> [EXTRAIT]
________________

Dans un signalement adressé lundi 17 avril au parquet national financier (PNF), auquel l'AFP et la cellule investigation de Radio France ont eu accès, des élus du comité social et économique (CSE) du Cosem dénoncent des faits pouvant être qualifiés d'abus de confiance, de prise illégale d'intérêt, d'escroquerie à la Sécurité sociale et de harcèlement moral, a détaillé leur avocat, Me Jérôme Karsenti.
Ce signalement est à l'analyse, a indiqué le PNF.
"Dans un contexte social tendu, les élus ont demandé pour la première fois à avoir les comptes de 2021 et ils ont constaté ce qu'ils considèrent comme des malversations financières", a rapporté l'un d'entre eux à l'AFP sous couvert d'anonymat.
La direction "n'entend pas faire de commentaires et fournira, le cas échéant, ses réponses à la justice si celle-ci devait être saisie", a-t-elle indiqué.
Le Cosem, "qui s'est toujours conformé à l'ensemble de ses obligations légales et réglementaires, prodigue des soins de qualité aux plus démunis sous le contrôle permanent de ses autorités de tutelle", a-t-elle ajouté.
L'association de santé à caractère non lucratif Coordination des oeuvres sociales et médicales (Cosem), qui emploie 1 400 salariés, est financée par des fonds publics - remboursements de la Sécurité sociale et subventions.
Plus de 285 000€ de notes de frais en 2021 pour la famille dirigeante du Cosem
Cette structure est dirigée par un père, directeur général depuis 2010, et ses deux fils.
Les élus du CSE les soupçonnent d'appauvrir le Cosem "afin de servir leurs intérêts privés" et redoutent des conséquences sur les emplois.
Ils dénoncent notamment les salaires exorbitants versés au père et à ses fils, les emplois fictifs de leurs épouses et des notes de frais disproportionnées - plus de 285 000 euros pour trois personnes en 2021.

________________

> [DONNÉES À EXAMINER]
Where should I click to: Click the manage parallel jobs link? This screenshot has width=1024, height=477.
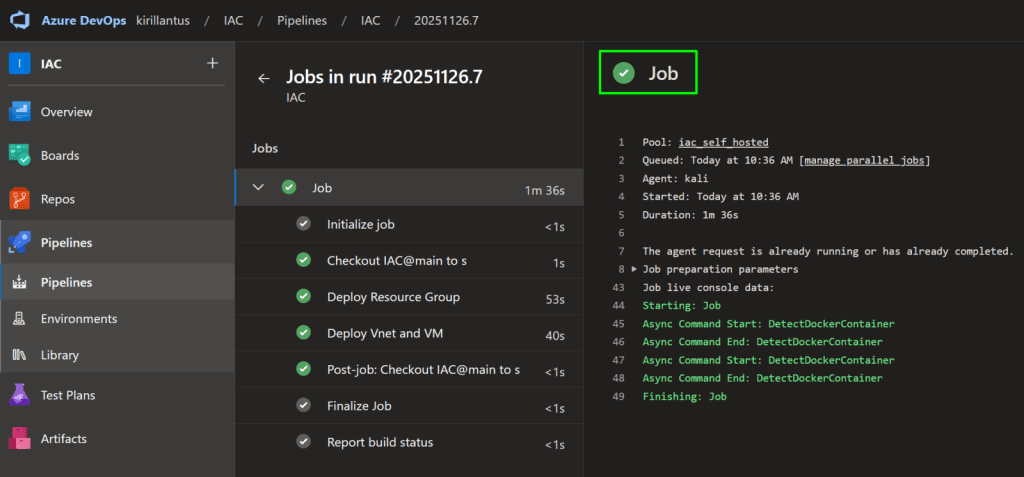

________________

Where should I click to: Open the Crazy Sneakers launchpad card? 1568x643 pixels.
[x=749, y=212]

________________

> [CONSIGNES DE TRAVAIL]
A: Recopiez tout le passage de l'extrait sur le Cosem qui va de « Plus de 285 000€ » jusqu'à « sur les emplois. ».
B: D'après l'extrait sur le Cosem, depuis quelle année le père est-il directeur général de la structure ?
Vous n'avez pas besoin des entrées.

> [RÉPONSES PAR CONSIGNE]
A:
Plus de 285 000€ de notes de frais en 2021 pour la famille dirigeante du Cosem
Cette structure est dirigée par un père, directeur général depuis 2010, et ses deux fils.
Les élus du CSE les soupçonnent d'appauvrir le Cosem "afin de servir leurs intérêts privés" et redoutent des conséquences sur les emplois.

B: Depuis 2010.